Menos tiempo en el escáner

El objetivo del estudio fue reducir el tiempo de la prueba sin reducir las imágenes de alta calidad. Para ello, los investigadores utilizaron ferumoxitol, pues este agente de contraste permanece dentro del sistema vascular mucho más tiempo que los colorantes a base de gadolinio. Con estos últimos agentes de contraste, los pacientes deben permanecer más tiempo en el escáner para que los médicos observen cómo se mueve el colorante por el cuerpo y capturar las imágenes.

“A pesar de que los pacientes fueran claustrofóbicos, todos completaron la prueba y las imágenes servían para diagnosticar todo el sistema vascular. Algunas exploraciones se realizaron en menos de 5 minutos, por lo que resulta mucho más corto que las pruebas que se utilizan, actualmente, en la práctica clínica”, ha explicado Shahrouki.

Los autores seleccionaron a 7 pacientes (4 hombres y 3 mujeres) claustrofóbicos de entre 11 y 63 años que tenían insuficiencia renal. Todos ellos eran reacios a someterse a una prueba de IMR, si bien aceptaron someterse a una prueba de 10 minutos en el escáner. La prueba se realizó con ferumoxitol con una media de 6,27 minutos en un rango de 4 a 10 minutos. Las imágenes que se obtuvieron fueron de alta calidad y permitieron ver con claridad la anatomía arterial y venosa desde el cuello hasta los músculos.

Podría ser útil con precaución

La prueba se usaría para diagnosticar enfermedades venosas y arteriales, como la oclusión venosa central o los aneurismas, así como para ayudar en la planificación previa al procedimiento, como por ejemplo, en el reemplazo valvular aórtico transcatéter.

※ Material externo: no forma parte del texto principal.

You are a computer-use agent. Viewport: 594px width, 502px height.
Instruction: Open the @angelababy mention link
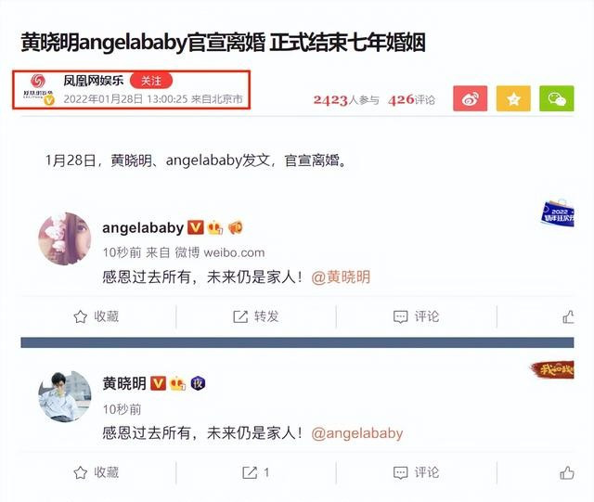356,433
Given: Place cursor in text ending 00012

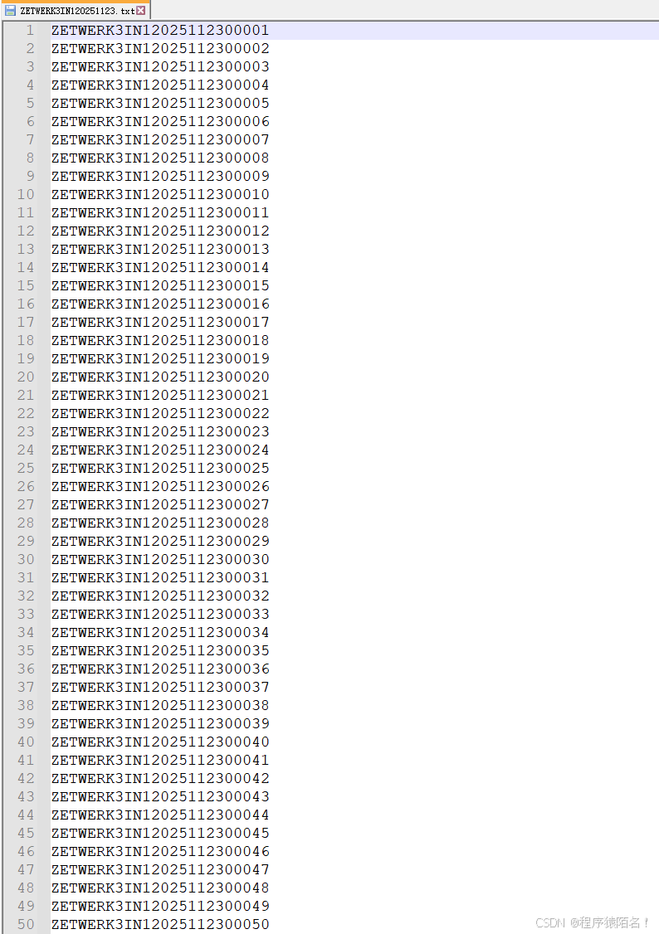Looking at the screenshot, I should (x=160, y=231).
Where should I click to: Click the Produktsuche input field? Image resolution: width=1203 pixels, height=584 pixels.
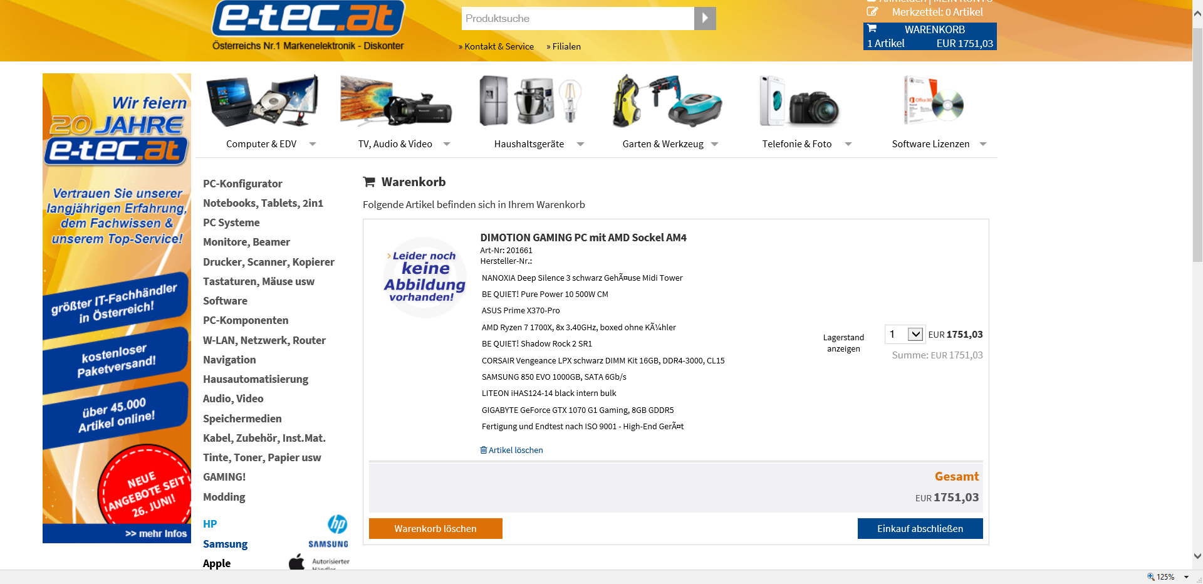578,19
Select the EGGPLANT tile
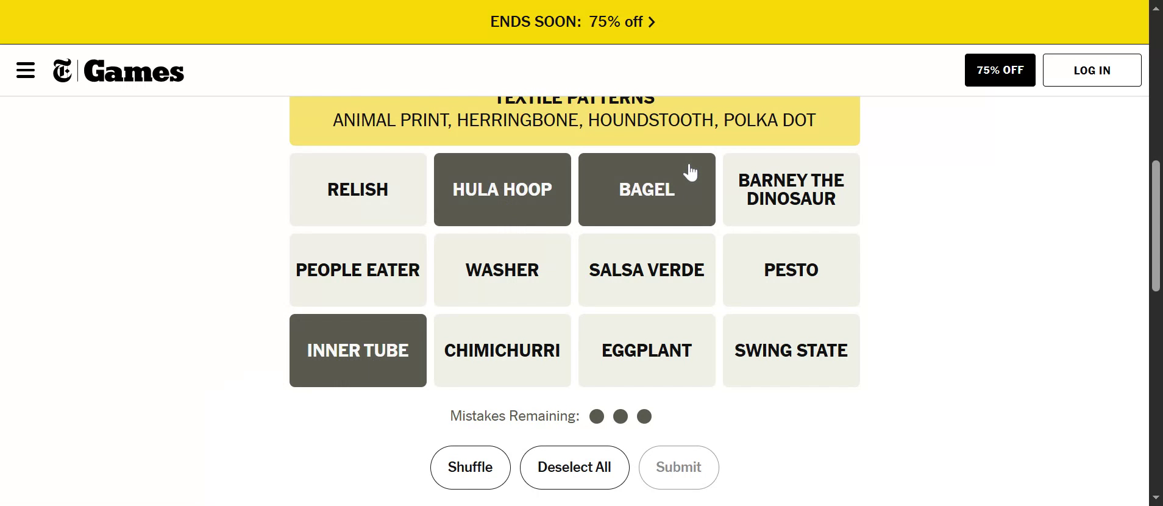 [x=647, y=351]
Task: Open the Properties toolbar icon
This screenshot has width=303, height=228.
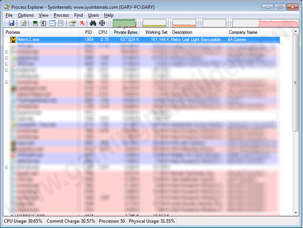Action: point(73,23)
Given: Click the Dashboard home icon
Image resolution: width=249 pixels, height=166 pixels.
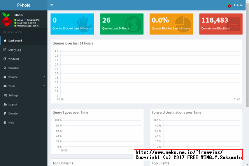Looking at the screenshot, I should click(x=5, y=41).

A través de este sistema, sería posible escanear a varios pacientes por hora en lugar de solo a 1 o 2, lo que aumentaría el flujo de trabajo y la eficiencia, sugieren los autores del estudio.

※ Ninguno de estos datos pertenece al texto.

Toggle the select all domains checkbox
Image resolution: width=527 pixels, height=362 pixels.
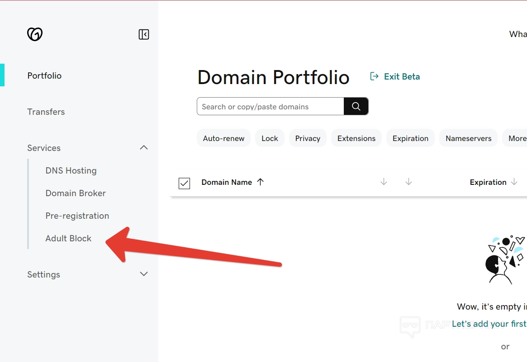click(185, 183)
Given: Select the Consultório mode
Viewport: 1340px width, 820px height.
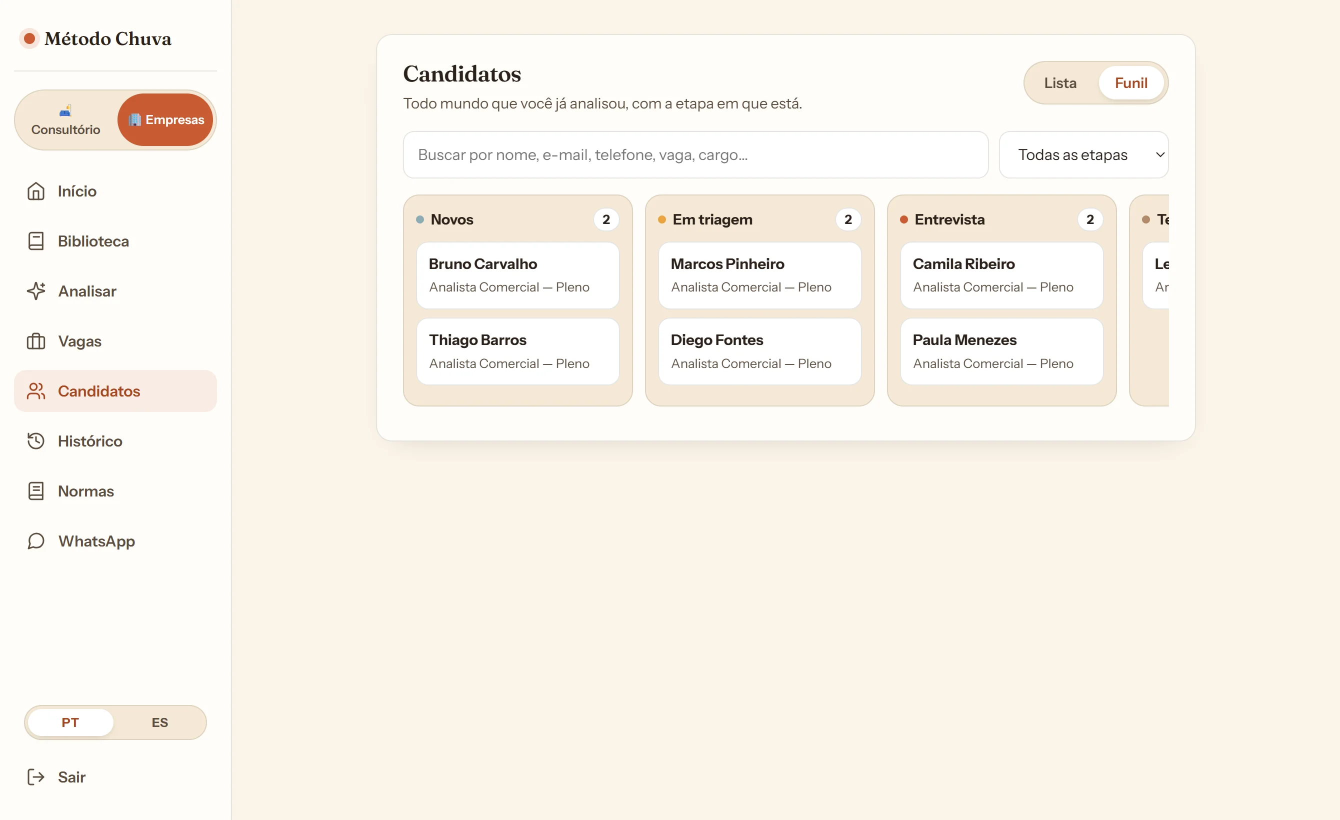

Actualmente, ferumoxitol se utiliza cada vez más en pacientes con insuficiencia renal, si bien no se comercializa fuera de los Estados Unidos. La FDA lo ha aprobado para el tratamiento de la anemia por deficiencia de hierro en adultos con enfermedad renal crónica. Algunos casos han mostrado reacciones de hipersensibilidad a dosis altas motivo por el que es importante monitorizar los signos vitales fuera de la máquina antes de realizar la prueba, según sugiere la FDA.